One of the students, a 13-year-old, attended school in a district where trans high schoolers are allowed to use the correct bathroom. However, school officials told the student that the policy didn’t apply to him since he was a middle schooler. Instead, officials suggested that he either use the girls’ bathroom, a unisex bathroom in the health clinic, or stop attending school altogether and attend online classes instead.

He felt “depressed, humiliated, and angry” at school and tried to avoid going to the bathroom, which became a major distraction, his lawyers said.

The other two plaintiffs are 15-year-old twins who both have a colon condition that requires them to take laxatives and have regular access to bathrooms. Although they had used boys’ restrooms in their schools without any problem since 2021, school employees began to admonish them. The students were also told to go to the girls’ bathroom or a bathroom in the health office. One of the students had an accident once because he couldn’t get to the health office in time.

The twins’ school’s trans bathroom policy required numerous factors to be taken into consideration and the school’s administration said that trans students needed unspecified surgical changes before they could use the correct bathroom. Gender-affirming surgery is banned for trans people under the age of 18 in Indiana.

The appeals court took into account the fact that Title IX bans discrimination based on sex in schools that receive federal money, which includes public schools. Citing the 2020 Supreme Court decision in Bostock v. Clayton Co. that found that job discrimination against LGBTQ+ people necessarily takes sex into account and is therefore prohibited under Title VII, the appeals court ruled that the trans boys are likely to succeed in their case and that preventing them from using the correct bathroom.
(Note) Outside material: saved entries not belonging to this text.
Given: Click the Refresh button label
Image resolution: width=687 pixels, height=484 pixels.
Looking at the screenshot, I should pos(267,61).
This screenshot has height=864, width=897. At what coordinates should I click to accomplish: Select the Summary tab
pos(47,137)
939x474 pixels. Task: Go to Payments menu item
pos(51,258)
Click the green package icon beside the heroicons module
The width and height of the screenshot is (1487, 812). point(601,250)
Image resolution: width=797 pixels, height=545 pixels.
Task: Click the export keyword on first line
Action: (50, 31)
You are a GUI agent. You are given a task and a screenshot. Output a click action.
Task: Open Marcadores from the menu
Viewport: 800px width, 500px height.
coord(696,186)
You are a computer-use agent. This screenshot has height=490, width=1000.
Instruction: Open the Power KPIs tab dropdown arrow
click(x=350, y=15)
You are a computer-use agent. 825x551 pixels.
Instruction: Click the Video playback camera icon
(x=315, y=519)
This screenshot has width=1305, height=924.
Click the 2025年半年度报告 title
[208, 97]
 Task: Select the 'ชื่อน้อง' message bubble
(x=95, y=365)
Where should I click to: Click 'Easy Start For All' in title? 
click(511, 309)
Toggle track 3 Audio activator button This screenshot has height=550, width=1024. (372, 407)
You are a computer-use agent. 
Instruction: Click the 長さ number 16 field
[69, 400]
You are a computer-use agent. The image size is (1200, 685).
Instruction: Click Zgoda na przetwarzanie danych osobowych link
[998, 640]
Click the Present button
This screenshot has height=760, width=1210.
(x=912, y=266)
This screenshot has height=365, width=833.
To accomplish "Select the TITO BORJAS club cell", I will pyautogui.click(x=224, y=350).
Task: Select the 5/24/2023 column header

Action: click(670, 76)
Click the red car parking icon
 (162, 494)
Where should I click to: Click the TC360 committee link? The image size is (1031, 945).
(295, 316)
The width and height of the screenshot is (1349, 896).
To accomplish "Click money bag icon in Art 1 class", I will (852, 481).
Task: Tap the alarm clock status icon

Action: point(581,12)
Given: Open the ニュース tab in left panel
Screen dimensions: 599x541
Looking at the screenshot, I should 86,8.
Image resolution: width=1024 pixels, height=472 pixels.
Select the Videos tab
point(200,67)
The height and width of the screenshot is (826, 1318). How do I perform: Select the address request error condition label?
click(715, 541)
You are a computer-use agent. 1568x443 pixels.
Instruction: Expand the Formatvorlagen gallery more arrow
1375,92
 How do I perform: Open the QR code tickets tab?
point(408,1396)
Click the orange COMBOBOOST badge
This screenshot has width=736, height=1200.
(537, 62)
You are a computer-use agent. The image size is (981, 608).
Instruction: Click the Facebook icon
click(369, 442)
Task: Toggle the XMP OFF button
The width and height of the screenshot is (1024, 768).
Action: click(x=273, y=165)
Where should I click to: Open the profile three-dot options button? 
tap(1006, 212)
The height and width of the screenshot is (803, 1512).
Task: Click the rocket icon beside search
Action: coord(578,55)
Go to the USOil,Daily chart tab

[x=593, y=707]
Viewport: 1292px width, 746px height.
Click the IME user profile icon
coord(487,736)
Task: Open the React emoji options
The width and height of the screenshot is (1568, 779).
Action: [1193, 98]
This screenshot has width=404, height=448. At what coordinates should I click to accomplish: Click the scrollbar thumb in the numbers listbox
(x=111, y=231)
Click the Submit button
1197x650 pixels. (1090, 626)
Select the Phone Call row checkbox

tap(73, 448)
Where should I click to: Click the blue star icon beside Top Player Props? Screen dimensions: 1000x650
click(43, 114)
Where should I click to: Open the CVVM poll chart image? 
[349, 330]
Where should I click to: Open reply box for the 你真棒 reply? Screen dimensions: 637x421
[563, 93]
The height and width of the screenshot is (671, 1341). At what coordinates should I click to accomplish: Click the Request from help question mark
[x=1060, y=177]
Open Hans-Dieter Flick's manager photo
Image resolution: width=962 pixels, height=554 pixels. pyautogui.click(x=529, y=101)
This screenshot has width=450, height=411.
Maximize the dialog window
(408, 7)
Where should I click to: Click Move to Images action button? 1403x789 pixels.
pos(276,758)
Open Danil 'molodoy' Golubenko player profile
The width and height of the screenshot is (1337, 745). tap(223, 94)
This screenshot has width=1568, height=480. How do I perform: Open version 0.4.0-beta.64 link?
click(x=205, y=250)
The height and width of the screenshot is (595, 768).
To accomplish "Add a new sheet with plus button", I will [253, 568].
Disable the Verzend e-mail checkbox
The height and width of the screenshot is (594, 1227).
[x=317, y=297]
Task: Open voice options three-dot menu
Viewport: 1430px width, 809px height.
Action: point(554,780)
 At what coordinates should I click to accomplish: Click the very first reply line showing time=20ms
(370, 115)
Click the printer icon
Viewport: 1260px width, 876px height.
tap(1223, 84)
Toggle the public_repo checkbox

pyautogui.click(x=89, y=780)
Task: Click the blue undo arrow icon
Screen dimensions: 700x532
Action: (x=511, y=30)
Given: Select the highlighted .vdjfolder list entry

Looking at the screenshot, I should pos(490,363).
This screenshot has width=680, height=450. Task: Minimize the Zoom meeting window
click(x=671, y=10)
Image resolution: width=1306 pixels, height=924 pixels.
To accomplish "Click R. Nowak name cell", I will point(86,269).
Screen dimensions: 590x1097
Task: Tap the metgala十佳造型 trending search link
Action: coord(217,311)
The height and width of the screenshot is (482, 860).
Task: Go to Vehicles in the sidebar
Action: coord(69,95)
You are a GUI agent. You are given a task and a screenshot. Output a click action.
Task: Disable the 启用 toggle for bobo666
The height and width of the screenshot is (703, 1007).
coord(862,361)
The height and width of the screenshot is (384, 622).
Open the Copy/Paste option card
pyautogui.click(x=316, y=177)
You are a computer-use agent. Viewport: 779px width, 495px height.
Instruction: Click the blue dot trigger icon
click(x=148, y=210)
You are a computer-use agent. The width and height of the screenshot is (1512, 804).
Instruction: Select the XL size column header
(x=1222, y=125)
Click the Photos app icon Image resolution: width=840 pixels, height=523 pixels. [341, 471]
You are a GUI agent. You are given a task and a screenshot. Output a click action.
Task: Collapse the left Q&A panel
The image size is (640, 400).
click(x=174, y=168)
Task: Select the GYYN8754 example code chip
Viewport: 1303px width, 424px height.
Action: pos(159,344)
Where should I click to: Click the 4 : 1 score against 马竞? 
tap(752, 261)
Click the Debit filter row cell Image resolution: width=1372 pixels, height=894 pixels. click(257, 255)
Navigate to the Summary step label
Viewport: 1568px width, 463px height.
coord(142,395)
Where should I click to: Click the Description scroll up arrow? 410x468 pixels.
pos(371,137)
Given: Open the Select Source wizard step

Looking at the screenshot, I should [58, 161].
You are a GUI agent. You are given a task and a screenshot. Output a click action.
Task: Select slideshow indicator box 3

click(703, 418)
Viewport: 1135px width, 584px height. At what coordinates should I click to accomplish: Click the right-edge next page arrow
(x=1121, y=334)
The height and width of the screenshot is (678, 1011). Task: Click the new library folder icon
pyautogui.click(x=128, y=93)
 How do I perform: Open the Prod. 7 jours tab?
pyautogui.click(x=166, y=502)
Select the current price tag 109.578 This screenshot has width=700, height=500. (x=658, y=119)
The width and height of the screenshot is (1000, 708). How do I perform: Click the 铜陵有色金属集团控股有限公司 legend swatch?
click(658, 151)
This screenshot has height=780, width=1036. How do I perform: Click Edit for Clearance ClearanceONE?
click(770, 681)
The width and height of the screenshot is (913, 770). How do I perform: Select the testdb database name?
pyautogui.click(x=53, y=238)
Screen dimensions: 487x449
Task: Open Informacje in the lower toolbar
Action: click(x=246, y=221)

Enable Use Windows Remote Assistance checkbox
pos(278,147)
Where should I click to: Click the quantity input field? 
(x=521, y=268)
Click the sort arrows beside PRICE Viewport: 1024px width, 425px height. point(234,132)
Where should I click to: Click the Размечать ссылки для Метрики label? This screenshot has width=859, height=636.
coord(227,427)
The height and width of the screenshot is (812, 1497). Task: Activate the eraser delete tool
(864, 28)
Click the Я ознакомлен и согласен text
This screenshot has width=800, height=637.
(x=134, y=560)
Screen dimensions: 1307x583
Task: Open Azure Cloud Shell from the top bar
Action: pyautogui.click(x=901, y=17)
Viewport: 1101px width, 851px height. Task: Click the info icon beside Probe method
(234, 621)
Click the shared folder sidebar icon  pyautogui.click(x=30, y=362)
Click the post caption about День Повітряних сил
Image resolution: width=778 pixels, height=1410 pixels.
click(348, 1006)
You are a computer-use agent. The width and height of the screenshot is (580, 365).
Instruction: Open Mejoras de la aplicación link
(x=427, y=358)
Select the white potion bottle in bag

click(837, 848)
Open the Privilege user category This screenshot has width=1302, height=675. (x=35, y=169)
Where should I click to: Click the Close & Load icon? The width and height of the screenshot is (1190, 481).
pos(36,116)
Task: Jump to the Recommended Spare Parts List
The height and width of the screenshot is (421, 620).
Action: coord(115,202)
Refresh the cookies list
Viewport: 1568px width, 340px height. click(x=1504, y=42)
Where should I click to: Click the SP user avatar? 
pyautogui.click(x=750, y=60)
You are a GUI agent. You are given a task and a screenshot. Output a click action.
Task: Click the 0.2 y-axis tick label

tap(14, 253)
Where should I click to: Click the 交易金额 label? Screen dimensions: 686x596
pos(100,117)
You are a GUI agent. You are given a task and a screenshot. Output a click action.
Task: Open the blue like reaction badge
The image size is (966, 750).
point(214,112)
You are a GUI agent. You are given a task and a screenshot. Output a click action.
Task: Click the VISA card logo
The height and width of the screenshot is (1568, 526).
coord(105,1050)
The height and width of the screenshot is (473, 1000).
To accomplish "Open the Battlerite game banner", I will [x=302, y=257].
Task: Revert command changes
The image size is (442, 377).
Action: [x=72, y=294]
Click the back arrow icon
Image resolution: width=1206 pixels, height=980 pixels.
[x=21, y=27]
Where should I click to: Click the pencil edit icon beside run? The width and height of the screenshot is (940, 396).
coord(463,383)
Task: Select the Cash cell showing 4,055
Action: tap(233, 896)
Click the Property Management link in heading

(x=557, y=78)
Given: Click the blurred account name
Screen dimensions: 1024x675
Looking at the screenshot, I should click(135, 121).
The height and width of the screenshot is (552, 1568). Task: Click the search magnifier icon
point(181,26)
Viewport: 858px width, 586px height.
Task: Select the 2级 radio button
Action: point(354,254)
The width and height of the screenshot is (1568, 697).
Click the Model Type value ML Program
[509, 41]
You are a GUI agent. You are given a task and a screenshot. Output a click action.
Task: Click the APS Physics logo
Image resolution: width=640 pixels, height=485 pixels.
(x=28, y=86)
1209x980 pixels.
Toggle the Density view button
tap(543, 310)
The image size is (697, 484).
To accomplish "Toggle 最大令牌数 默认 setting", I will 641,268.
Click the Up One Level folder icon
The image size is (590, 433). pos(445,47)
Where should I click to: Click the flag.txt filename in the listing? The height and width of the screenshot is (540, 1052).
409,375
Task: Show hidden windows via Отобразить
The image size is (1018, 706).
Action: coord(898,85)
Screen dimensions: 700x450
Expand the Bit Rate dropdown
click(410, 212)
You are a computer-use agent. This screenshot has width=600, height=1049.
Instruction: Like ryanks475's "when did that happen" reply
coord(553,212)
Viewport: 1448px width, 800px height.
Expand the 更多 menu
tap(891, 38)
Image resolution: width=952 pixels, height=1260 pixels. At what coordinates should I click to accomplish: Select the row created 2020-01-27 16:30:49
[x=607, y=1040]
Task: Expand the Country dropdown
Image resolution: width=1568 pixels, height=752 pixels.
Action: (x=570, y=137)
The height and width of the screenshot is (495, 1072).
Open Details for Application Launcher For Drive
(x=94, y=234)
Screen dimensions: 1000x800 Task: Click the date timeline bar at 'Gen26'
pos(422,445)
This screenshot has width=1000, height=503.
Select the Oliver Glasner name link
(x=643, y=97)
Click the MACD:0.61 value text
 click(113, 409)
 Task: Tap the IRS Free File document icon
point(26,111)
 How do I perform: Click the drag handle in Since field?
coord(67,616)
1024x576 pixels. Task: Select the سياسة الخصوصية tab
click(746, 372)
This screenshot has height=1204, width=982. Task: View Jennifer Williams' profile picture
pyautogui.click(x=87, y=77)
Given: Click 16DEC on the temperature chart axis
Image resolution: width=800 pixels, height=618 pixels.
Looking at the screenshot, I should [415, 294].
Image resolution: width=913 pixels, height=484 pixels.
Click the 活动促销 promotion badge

This marks at least the second time that the U.S. Supreme Court has declined to hear a case on trans student bathroom bans, leaving in place a victory for trans rights. In 2021, the court declined to review a court ruling in favor of Gavin Grimm, a trans male student, after the Gloucester County School Board in Virginia tried to create a policy to block him from using the boys’ restroom. The district court ruled that the school board’s policy violated Title IX as well as the Equal Protection Clause of the Constitution.

Indiana’s recently passed anti-LGBTQ+ laws include one allowing schools to forcibly out trans students to their potentially unsupportive parents when students ask to use names and pronouns different than those assigned to them at birth, and a law prohibiting the instruction of “human sexuality” in pre-school through third grade (even though the subject isn’t taught in those grades).

The state has also recently passed a law banning prisons from granting gender-affirmation surgery to trans inmates, a prohibition on bans against so-called conversion therapy, a broad censorship law banning “harmful materials” from school libraries, and a law prohibiting minors from accessing gender-affirming health care (including puberty blockers and hormone replacement therapy), The Indy Star reported.